* _Aim of the task_: Using the entries below, restate word for word only the lines from the one with "The width and height of the screenshot is (1000, 537)." to the final line, leaving the pictures out.

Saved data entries
* * *

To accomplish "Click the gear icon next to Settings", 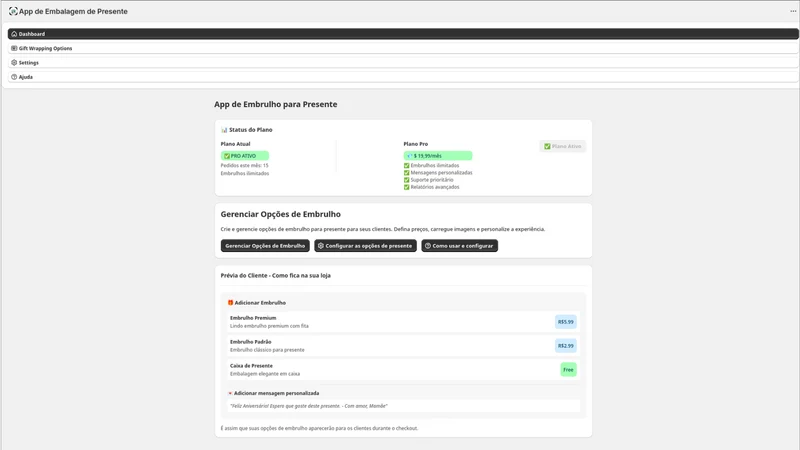I will click(x=14, y=62).
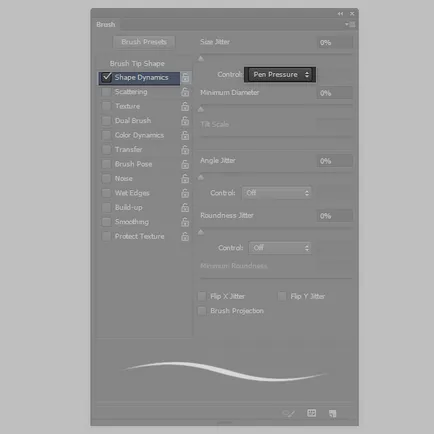Click the Brush Presets button
434x434 pixels.
144,42
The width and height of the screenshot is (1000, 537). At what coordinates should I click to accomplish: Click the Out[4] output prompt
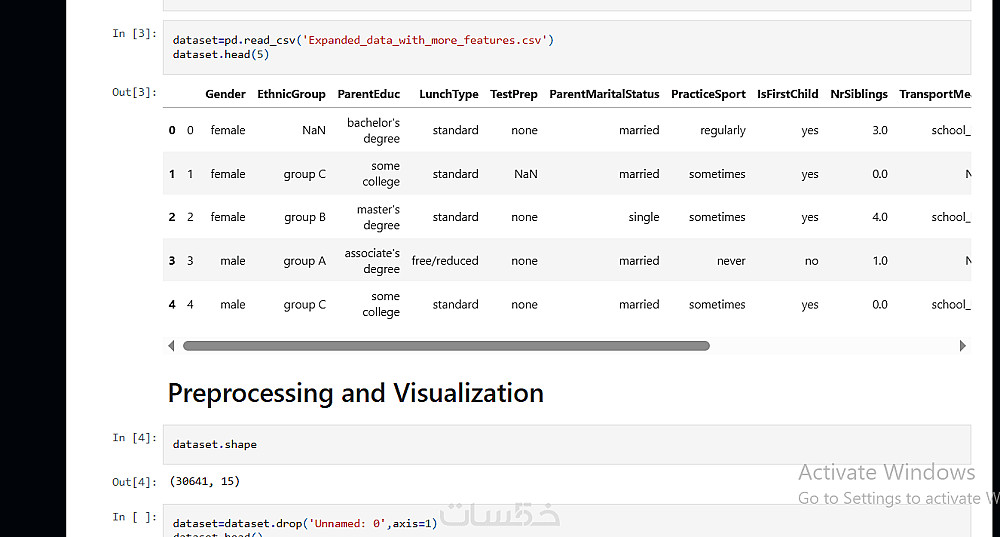134,482
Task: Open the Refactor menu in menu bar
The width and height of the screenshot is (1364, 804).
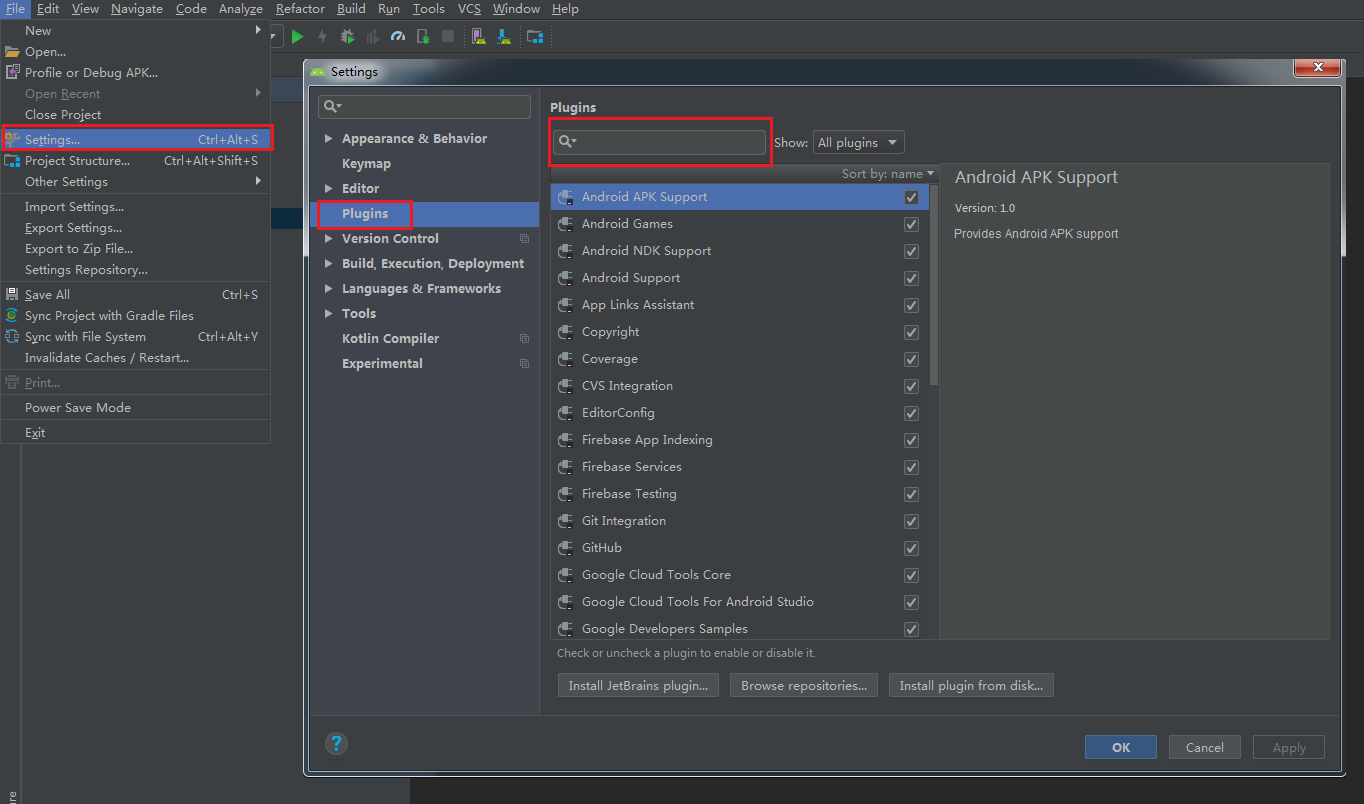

* * *

* _Solution_:
The width and height of the screenshot is (1000, 537). At what coordinates should I click to accomplish: Click the Out[4] output prompt
134,482
Task: Open the Refactor menu in menu bar
The width and height of the screenshot is (1364, 804).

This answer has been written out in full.